Mikveh. Ritual bath (archives)
Photo: Herzel Yosef

Mikveh calendar for tech-savvy women

New website created especially for modern Jewish women on the go, making it easier than ever to observe Jewish Family Purity laws

The individualized mathematic explanation behind the Jewish Laws of Purity is now available at the fingertips of tech-savvy women everywhere.


Rebbetzin Rivkah Bloom established a website last year in response to requests for help from women learning about mikveh observance. Recently, a Hebrew version of the website was released, as well.


The website was created especially for modern Jewish women on the go, making it easier than ever to observe Jewish Family Purity laws.


“The Hebrew version has taken off by leaps and bounds,” said Bloom, who acquired both a Bachelors and Masters Degree in Computer Science and Electrical Engineering respectively from MIT (Massachusetts Institute of Technology). It took four years to develop the technology for the mikveh calendar, together with a colleague from MIT.


“We are getting hundreds of new Hebrew users a day,” continued Bloom. “Some of them had knowledge of the English site and were just awaiting the Hebrew site. Others are finding out about it now through friends and news articles.”

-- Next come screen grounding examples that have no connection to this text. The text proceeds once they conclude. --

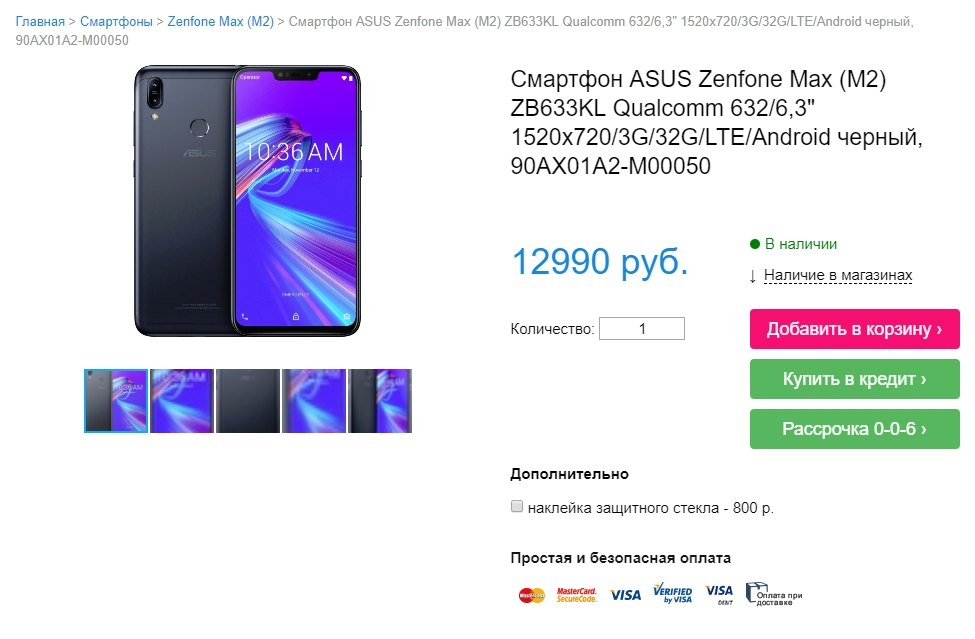Screen dimensions: 975x639
Task: Click the 'Купить в кредит' button
Action: (854, 379)
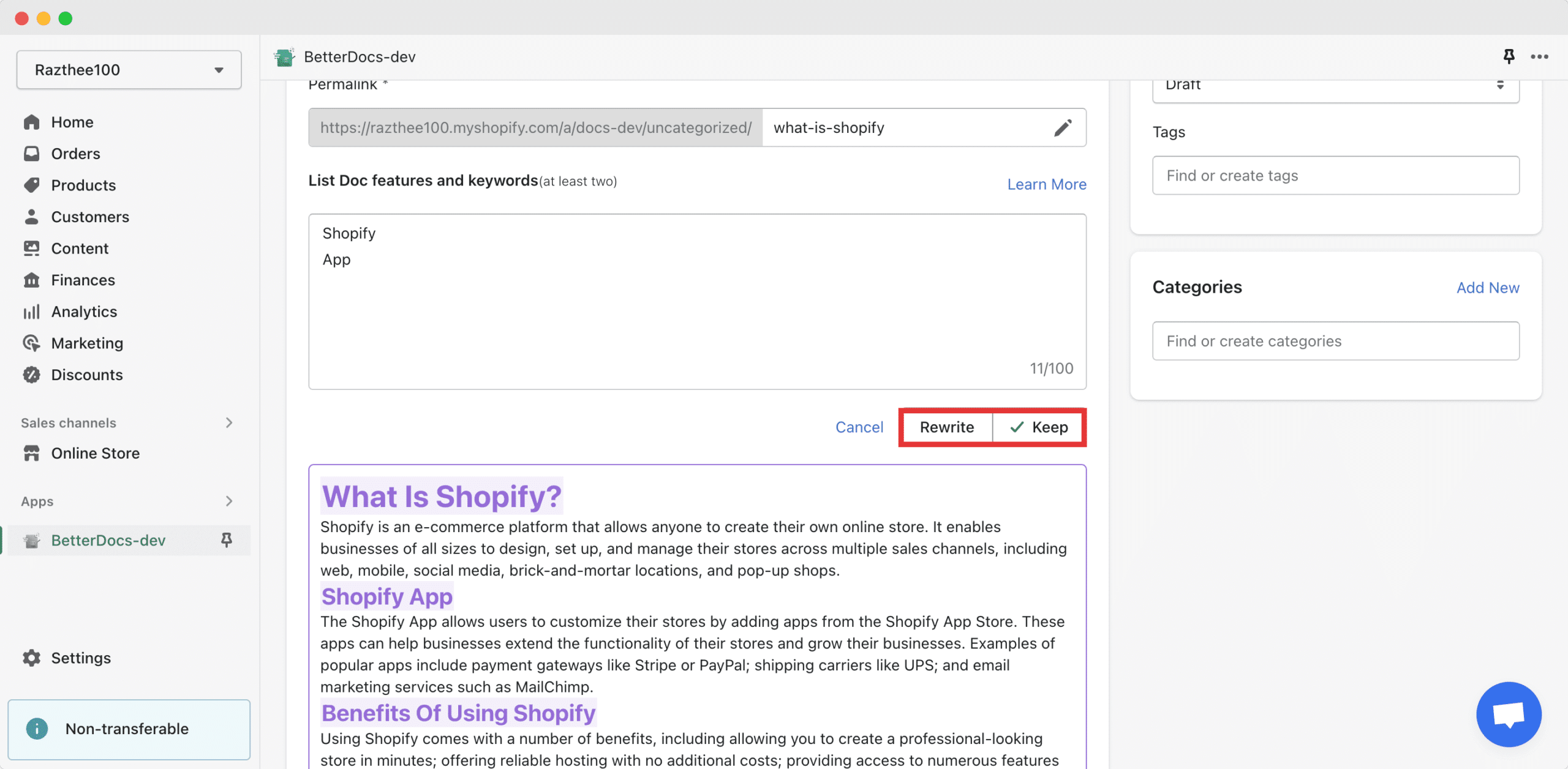This screenshot has width=1568, height=769.
Task: Click the pin icon in top bar
Action: coord(1509,56)
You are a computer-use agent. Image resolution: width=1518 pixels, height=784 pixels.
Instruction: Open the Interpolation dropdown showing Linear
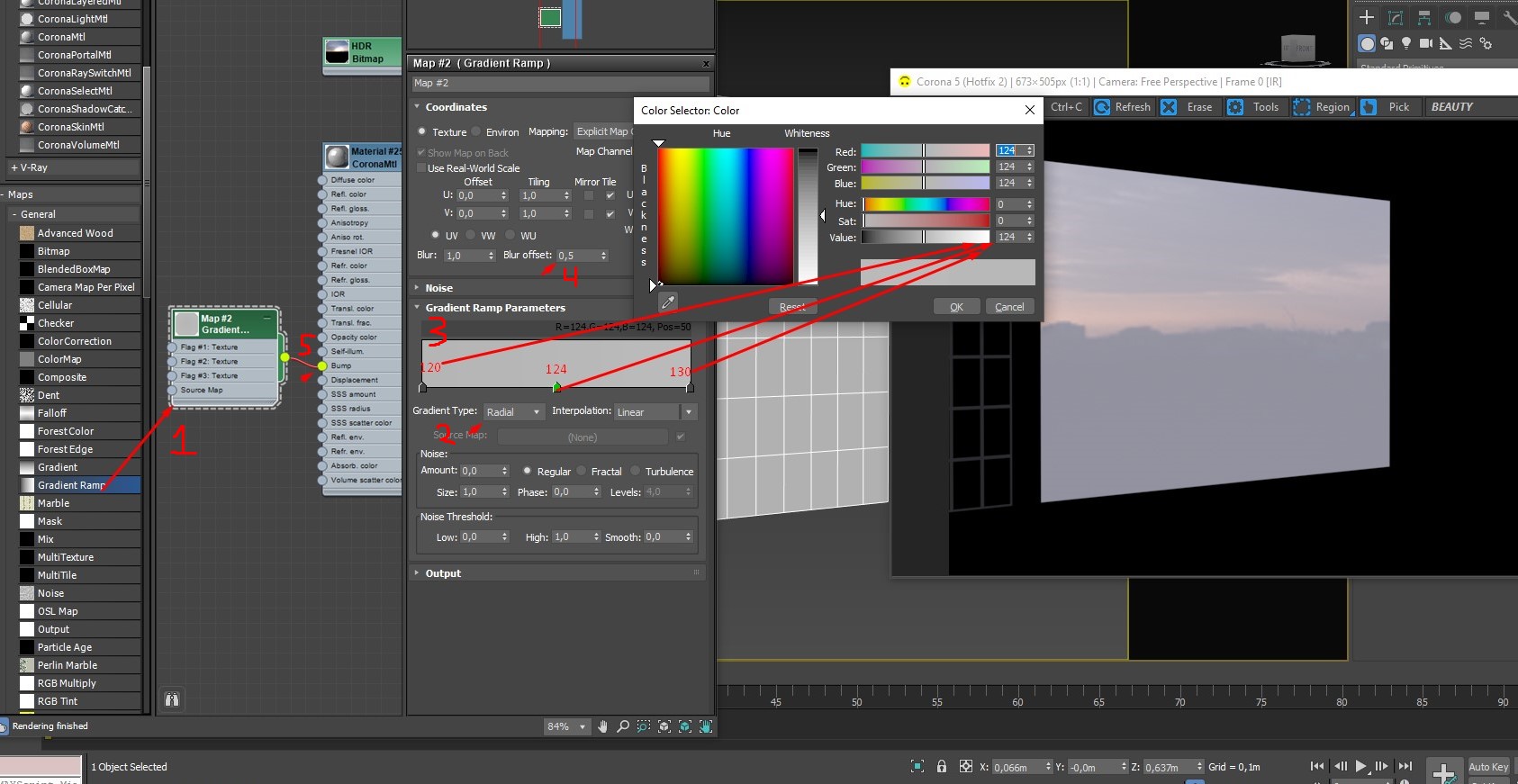(656, 412)

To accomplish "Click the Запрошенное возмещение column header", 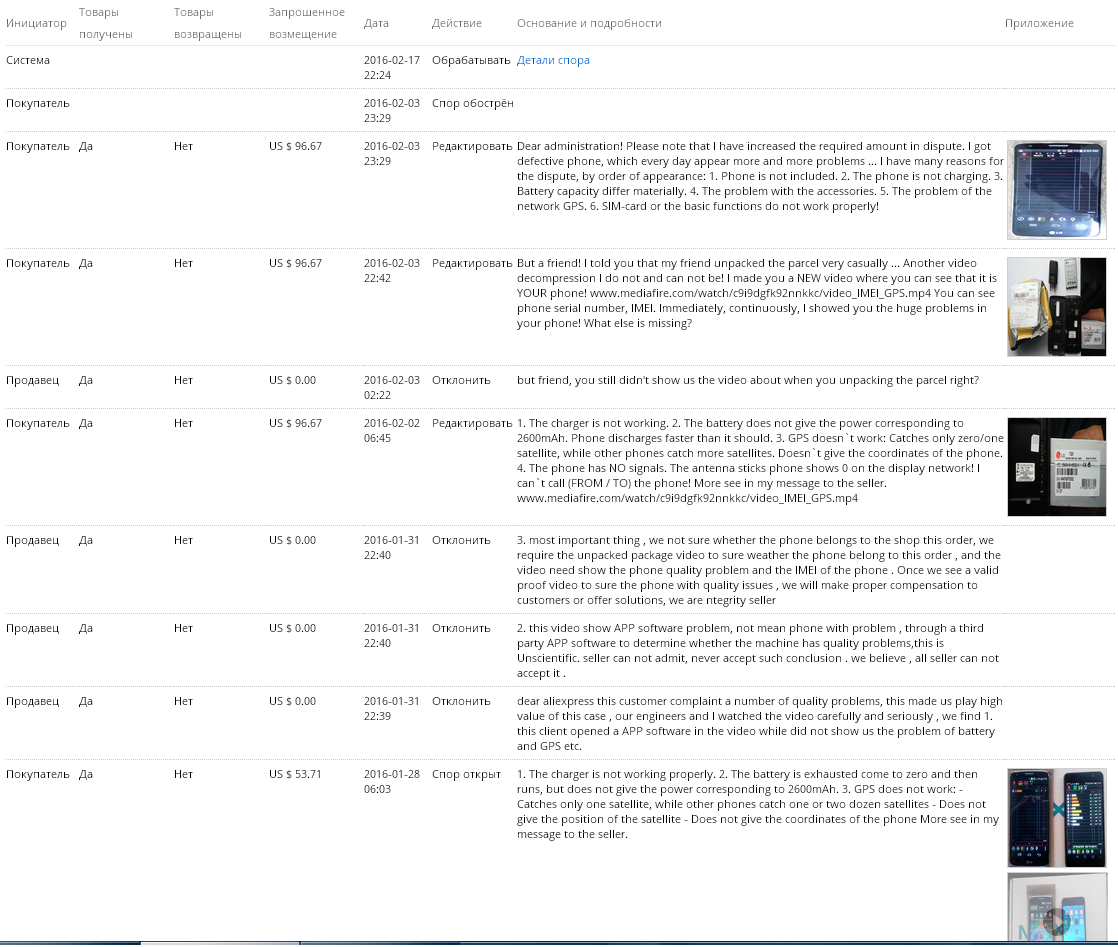I will pyautogui.click(x=306, y=23).
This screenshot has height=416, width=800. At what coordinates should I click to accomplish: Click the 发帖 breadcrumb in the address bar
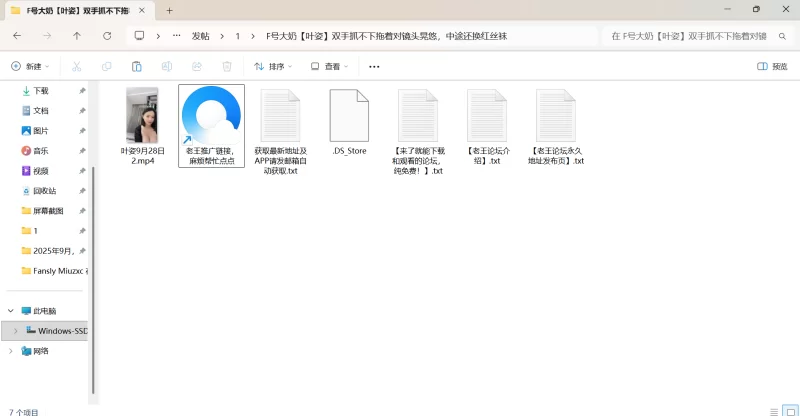[x=201, y=35]
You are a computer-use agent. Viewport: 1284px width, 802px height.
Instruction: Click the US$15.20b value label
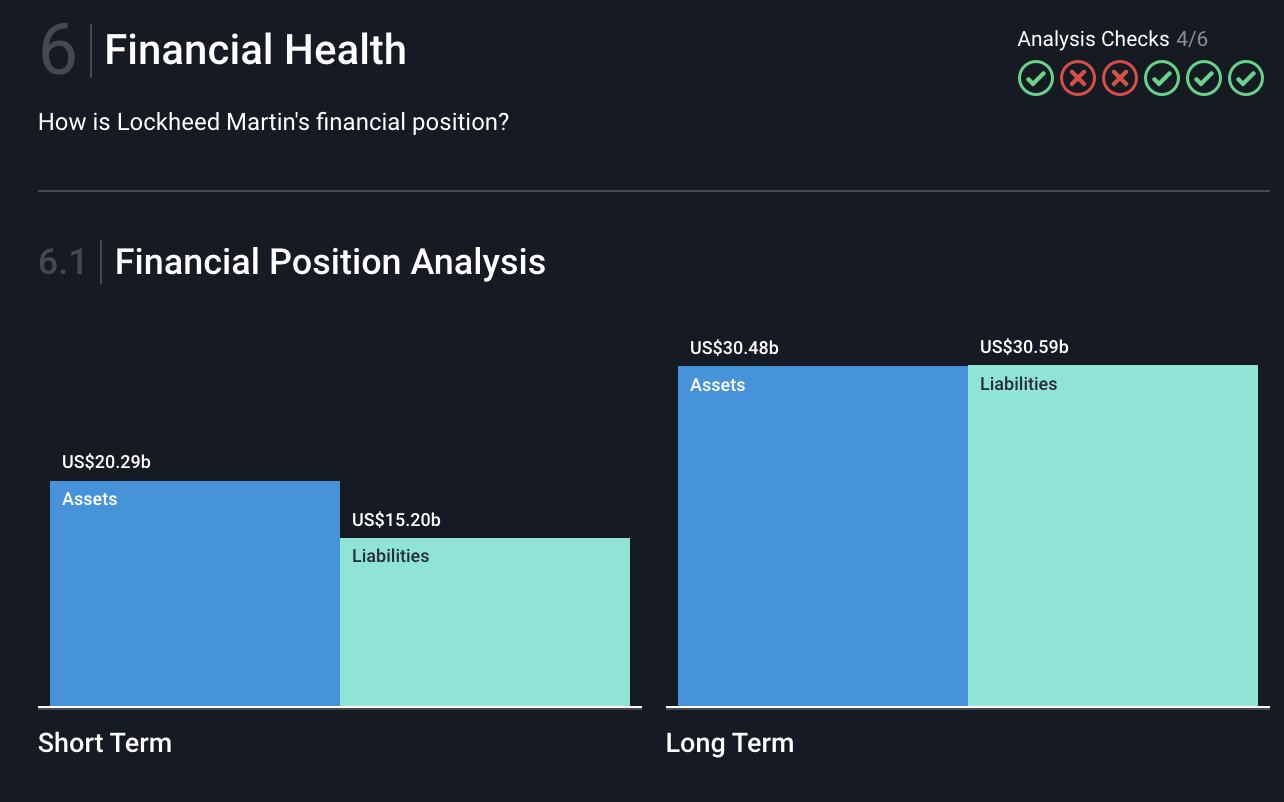(x=396, y=520)
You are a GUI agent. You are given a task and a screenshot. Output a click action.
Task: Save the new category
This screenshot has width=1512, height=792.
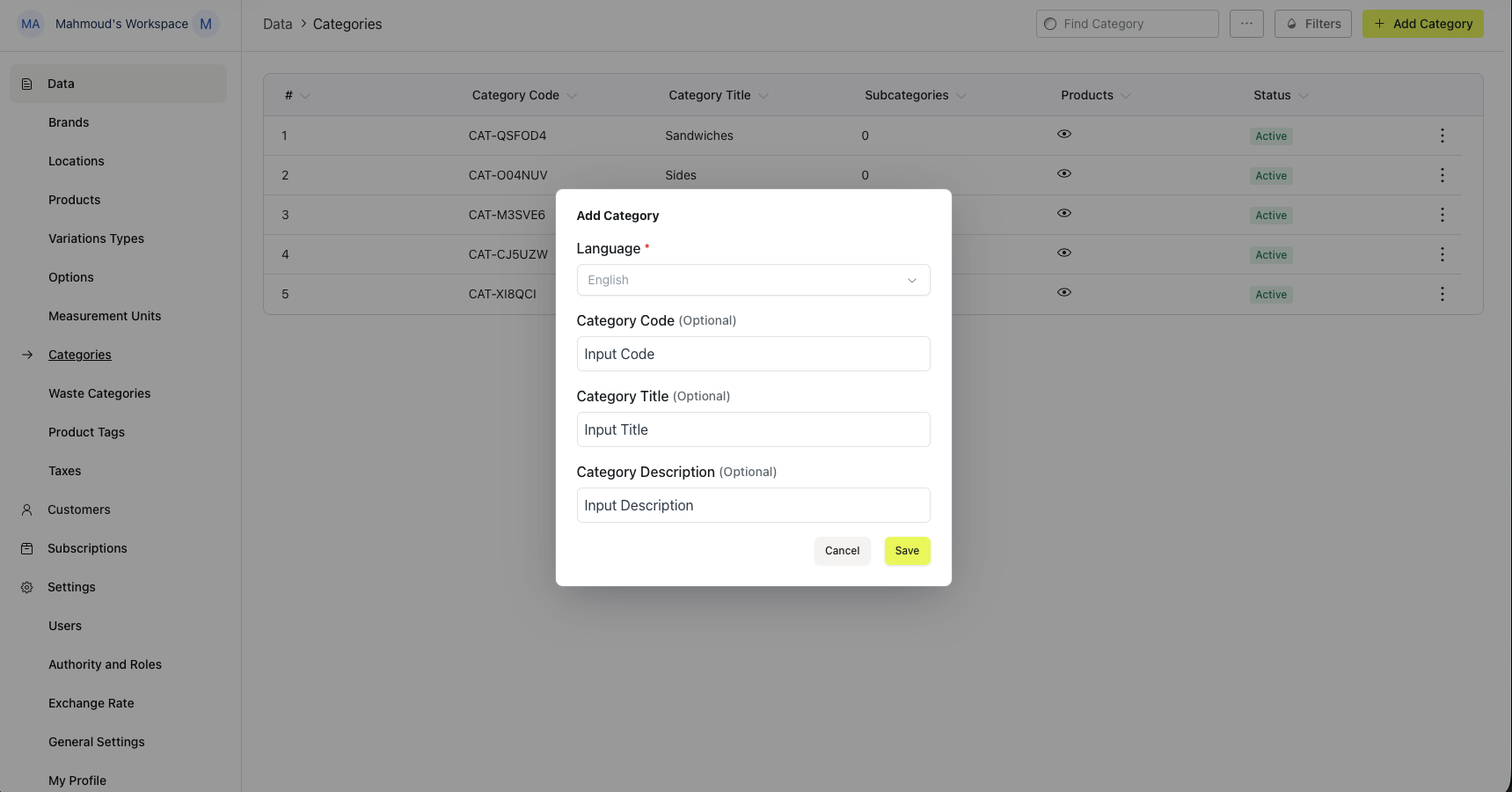[907, 551]
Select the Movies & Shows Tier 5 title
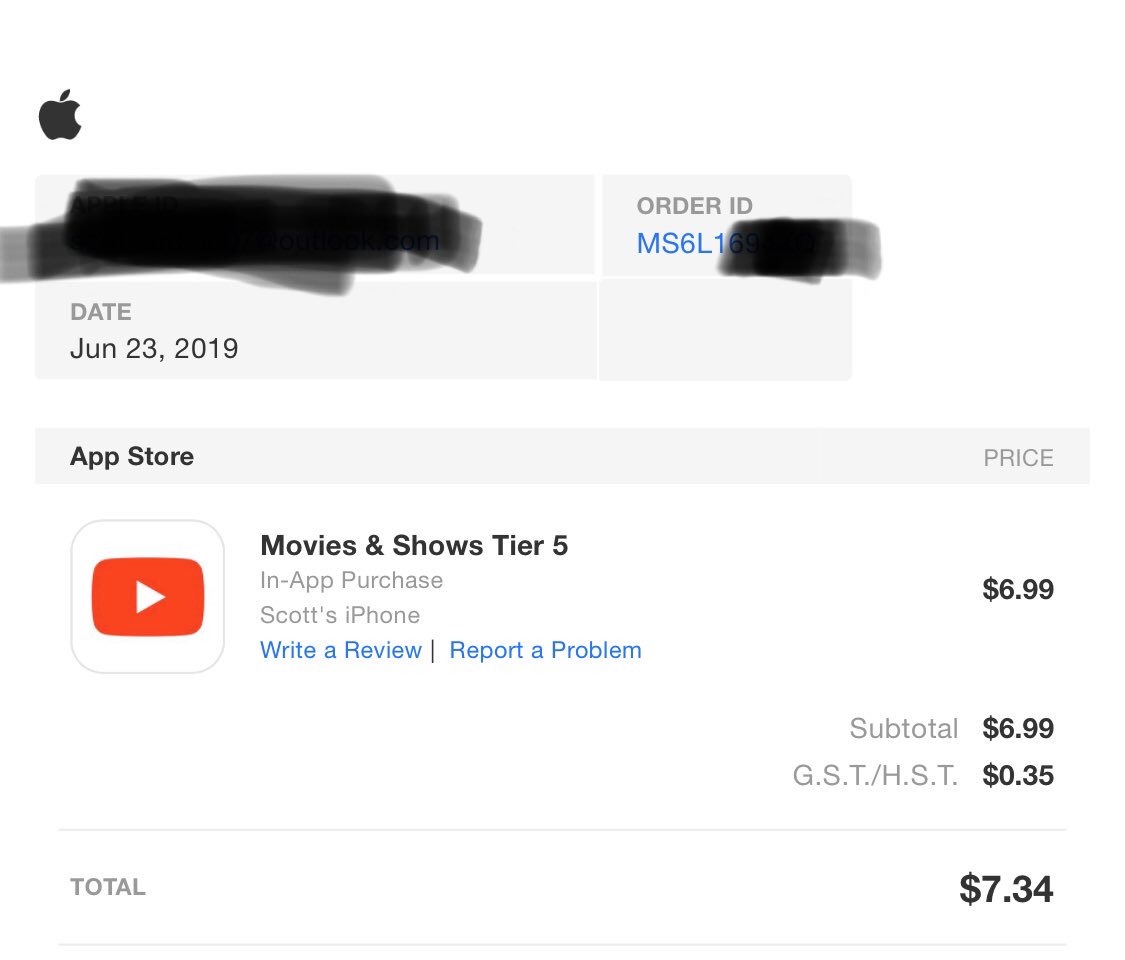 tap(414, 545)
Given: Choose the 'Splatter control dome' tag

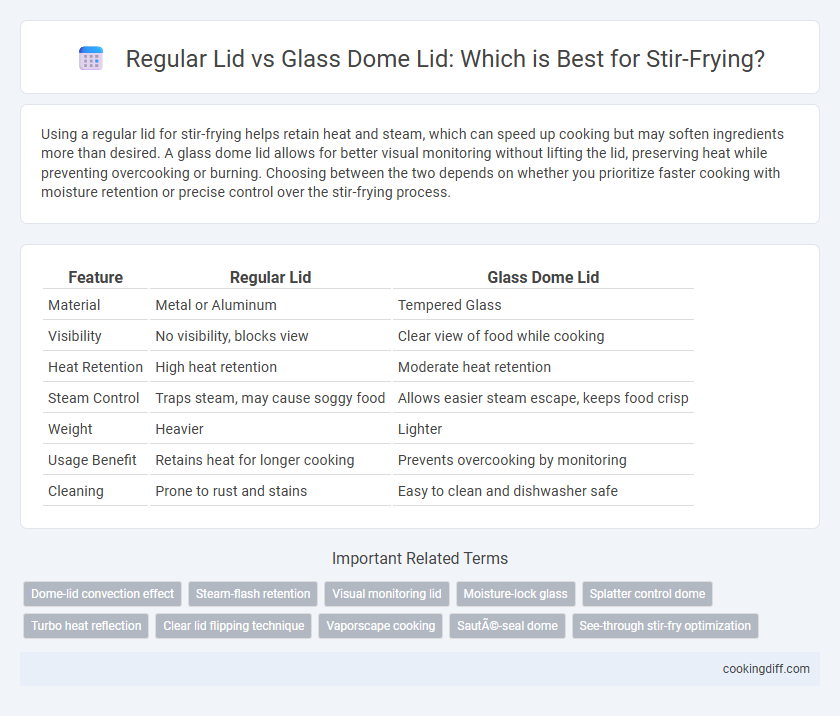Looking at the screenshot, I should (x=647, y=594).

And as news of the site continues to spread, it looks as though English and Hebrew will soon be joined by other versions, as well. “We now have requests coming in asking us to release a French, Spanish, and Russian site.”


Ritual cleanliness

The website guides women through imputing all information pertinent to their cycle, and tracks and calculates dates, times and patterns. It then generates email and text message reminders before a woman’s expected date of ovulation, as well as when her next visit to the mikveh should take place.


The mikveh, a ritual pool, is relevant primarily to married women, though single women can also benefit from its observance, as well as from the website. The purpose of the mikveh is ritual cleanliness, not physical cleanliness, as the woman must thoroughly cleanse herself before submerging herself in the mikveh waters.


The Jewish Laws of Family Purity prohibit a man from touching his wife while she is menstruating. According to Talmudic scholars, this period of separation should last at least 12 days, as during this time, the woman is considered "niddah" (ritually impure).


Typically, a woman enters the mikveh once she has completed menstruation, signifying that she is now pure.